_TASK BRIEF_:
The lines to copy are those in the records below that hold the word "indicator".

_DATASET RECORDS_:
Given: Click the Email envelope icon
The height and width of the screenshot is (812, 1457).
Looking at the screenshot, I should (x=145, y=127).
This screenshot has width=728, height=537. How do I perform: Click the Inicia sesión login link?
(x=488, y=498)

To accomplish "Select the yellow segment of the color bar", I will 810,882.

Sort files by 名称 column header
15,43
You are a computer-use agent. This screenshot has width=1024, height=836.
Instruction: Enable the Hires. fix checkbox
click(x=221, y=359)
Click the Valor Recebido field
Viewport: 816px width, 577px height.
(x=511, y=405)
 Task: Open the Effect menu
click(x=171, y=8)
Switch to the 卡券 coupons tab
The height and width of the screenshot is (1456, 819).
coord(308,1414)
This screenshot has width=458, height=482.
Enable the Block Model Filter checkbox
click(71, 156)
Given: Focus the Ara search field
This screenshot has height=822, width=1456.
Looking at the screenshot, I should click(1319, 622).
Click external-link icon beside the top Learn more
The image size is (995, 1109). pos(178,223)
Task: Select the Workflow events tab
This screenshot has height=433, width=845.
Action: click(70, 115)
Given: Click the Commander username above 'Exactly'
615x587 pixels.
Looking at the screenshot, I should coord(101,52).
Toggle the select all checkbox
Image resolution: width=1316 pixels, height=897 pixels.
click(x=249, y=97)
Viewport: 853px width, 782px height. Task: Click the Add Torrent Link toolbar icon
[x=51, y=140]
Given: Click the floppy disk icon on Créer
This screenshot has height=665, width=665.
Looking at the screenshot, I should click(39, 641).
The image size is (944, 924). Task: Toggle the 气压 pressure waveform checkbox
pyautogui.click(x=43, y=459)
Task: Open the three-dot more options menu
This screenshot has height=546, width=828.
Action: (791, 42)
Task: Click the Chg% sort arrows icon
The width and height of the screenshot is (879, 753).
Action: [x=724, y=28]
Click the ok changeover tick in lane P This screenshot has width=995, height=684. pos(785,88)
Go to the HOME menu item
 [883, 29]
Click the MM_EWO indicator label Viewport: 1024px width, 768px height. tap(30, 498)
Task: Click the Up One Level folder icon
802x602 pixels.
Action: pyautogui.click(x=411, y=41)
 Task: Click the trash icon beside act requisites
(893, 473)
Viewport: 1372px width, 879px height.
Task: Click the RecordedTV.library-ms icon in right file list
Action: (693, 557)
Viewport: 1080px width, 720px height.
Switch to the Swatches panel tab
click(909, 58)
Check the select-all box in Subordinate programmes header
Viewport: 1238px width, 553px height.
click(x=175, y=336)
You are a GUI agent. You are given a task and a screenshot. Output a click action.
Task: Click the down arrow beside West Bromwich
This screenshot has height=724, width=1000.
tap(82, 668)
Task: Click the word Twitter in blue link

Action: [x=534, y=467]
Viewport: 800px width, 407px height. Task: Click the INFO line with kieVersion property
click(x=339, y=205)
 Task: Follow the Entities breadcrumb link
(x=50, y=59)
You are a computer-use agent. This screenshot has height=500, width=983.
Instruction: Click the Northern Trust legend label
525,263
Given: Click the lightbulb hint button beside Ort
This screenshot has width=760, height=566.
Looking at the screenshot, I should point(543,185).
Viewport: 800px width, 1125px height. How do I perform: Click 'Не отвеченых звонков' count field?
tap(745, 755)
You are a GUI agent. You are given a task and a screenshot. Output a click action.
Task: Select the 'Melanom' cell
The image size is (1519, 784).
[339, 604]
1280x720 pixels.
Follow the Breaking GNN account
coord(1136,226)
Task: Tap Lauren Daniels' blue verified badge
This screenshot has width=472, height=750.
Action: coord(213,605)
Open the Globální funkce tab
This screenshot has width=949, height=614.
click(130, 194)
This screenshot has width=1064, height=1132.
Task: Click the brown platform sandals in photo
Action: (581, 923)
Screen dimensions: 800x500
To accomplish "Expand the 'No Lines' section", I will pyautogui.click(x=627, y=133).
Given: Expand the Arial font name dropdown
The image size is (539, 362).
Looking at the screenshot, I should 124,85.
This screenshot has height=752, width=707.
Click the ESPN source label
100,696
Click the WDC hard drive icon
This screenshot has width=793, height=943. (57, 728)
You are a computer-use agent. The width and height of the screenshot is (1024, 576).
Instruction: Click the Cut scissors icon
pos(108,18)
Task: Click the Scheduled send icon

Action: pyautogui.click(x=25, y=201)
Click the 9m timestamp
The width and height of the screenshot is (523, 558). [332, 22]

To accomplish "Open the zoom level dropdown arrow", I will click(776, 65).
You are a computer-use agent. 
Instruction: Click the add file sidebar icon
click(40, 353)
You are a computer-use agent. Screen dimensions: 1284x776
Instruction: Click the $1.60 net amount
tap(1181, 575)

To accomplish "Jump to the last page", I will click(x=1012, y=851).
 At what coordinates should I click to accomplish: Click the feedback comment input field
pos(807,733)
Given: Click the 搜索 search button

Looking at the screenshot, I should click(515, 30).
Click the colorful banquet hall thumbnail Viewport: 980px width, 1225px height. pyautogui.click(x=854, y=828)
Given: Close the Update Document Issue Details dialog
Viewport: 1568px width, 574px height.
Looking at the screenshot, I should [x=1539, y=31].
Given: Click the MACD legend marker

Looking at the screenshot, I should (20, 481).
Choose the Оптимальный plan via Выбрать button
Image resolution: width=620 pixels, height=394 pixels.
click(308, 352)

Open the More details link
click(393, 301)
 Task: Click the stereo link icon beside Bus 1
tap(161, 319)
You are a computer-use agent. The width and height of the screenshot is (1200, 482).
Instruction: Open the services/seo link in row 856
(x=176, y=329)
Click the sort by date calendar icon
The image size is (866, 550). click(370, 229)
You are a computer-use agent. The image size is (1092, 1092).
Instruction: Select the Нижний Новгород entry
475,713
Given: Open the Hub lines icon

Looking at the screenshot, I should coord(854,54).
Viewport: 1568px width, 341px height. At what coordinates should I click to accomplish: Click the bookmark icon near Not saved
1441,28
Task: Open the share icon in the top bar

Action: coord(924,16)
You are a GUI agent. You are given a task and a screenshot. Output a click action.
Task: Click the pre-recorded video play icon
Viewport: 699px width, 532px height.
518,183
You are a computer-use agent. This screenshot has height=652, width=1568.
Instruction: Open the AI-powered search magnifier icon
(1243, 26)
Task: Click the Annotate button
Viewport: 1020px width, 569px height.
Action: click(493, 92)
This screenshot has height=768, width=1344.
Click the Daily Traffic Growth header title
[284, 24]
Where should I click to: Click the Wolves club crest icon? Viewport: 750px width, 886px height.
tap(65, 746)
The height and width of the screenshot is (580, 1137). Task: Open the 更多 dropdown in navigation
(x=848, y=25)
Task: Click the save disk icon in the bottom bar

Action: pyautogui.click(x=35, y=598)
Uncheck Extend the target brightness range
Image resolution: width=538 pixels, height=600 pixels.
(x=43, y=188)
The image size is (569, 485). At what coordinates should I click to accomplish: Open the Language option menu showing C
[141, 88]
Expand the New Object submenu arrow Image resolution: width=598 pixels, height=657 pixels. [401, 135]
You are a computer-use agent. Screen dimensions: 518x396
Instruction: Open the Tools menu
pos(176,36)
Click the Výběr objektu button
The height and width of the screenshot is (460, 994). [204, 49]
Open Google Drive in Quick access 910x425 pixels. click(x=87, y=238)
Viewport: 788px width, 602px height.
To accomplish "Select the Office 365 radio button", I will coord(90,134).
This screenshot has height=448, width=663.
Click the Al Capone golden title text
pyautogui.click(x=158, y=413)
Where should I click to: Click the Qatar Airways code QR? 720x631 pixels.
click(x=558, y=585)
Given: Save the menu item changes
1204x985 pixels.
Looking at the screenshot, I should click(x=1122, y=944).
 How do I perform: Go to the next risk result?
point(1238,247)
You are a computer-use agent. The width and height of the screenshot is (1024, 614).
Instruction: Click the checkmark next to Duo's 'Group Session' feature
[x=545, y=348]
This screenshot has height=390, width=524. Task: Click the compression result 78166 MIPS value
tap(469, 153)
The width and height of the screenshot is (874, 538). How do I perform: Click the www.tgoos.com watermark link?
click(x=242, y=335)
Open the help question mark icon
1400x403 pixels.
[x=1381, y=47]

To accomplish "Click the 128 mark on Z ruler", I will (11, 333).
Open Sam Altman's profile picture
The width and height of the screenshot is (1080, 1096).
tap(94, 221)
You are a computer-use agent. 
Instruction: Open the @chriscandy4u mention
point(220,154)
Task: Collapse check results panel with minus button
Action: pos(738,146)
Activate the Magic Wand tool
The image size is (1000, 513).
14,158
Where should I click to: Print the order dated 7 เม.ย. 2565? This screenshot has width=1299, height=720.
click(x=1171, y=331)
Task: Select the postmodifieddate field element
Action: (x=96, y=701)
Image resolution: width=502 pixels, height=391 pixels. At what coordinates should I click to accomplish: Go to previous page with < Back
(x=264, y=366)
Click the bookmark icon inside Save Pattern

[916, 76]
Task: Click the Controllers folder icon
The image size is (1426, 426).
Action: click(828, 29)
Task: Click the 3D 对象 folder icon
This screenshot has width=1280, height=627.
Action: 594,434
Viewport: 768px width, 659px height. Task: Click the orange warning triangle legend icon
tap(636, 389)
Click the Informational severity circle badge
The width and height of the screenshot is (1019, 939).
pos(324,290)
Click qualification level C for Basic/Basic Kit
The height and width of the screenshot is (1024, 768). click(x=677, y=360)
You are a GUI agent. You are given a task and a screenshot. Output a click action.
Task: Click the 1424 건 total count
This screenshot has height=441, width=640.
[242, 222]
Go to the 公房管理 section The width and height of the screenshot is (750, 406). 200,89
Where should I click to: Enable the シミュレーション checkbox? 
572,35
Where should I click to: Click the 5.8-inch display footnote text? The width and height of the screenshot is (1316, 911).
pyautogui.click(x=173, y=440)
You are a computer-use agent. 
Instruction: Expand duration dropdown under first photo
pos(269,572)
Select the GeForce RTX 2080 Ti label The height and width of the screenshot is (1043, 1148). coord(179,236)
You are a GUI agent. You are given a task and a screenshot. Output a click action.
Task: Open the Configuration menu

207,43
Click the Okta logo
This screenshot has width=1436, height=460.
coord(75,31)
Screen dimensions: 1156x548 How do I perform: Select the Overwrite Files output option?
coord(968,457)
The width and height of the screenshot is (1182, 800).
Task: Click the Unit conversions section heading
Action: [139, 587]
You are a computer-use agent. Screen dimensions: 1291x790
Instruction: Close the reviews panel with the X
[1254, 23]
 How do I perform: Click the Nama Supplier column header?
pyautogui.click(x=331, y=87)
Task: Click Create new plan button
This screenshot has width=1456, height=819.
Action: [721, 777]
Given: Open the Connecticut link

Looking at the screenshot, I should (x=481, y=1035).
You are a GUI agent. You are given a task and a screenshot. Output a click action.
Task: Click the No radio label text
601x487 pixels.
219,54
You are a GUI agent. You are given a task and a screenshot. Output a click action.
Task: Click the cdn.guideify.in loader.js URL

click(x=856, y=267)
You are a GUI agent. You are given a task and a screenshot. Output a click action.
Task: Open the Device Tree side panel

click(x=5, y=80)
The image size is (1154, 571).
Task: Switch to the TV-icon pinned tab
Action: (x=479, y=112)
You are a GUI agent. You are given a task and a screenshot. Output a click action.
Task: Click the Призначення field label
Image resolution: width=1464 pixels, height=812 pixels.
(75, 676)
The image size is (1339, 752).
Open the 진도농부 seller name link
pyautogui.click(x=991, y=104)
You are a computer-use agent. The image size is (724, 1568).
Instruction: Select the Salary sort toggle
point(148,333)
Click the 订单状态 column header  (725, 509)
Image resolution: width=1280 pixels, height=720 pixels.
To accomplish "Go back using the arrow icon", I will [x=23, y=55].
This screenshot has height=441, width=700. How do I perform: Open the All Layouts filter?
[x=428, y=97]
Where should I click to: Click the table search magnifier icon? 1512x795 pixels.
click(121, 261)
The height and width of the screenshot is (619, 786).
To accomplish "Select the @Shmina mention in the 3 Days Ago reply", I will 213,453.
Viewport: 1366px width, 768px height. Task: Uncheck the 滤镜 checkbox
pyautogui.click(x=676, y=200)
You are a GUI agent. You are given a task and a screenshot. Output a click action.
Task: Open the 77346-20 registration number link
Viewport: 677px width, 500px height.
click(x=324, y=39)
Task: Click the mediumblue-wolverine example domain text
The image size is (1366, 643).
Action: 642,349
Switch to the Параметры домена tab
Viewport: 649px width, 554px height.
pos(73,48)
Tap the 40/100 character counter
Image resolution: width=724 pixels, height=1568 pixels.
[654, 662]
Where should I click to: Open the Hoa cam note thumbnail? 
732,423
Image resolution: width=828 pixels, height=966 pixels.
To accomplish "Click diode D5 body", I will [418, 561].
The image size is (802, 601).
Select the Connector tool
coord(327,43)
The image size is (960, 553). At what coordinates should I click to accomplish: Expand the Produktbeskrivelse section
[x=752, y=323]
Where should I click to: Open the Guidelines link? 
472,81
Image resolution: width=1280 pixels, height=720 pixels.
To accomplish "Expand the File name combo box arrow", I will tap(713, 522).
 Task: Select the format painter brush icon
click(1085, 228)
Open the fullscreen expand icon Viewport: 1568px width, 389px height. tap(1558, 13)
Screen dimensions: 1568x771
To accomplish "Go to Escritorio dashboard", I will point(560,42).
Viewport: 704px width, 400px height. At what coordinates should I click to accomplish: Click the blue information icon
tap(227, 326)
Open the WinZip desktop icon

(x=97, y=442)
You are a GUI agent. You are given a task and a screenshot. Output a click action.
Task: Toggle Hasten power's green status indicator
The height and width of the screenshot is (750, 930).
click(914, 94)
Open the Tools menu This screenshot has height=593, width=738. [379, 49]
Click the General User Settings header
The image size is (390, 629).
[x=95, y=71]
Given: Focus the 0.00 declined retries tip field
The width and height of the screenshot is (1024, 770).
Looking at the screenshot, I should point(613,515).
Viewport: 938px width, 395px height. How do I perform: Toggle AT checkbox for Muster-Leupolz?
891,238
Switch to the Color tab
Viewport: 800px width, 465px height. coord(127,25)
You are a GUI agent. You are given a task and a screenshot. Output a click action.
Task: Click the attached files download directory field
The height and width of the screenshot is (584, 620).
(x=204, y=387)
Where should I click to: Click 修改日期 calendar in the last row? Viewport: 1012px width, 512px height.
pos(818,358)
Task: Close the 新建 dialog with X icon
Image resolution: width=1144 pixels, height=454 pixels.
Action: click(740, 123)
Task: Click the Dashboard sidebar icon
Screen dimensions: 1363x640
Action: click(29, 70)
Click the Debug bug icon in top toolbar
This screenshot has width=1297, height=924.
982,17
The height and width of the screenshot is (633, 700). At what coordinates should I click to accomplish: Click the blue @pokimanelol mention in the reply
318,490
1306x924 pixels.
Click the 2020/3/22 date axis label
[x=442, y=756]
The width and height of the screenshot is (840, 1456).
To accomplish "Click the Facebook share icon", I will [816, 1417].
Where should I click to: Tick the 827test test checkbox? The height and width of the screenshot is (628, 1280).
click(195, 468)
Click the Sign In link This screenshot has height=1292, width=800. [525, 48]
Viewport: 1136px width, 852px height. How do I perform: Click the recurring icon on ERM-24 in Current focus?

_THE COMPLETED TASK_:
Click the MM_EWO indicator label Viewport: 1024px width, 768px height. tap(30, 498)
Task: Toggle Hasten power's green status indicator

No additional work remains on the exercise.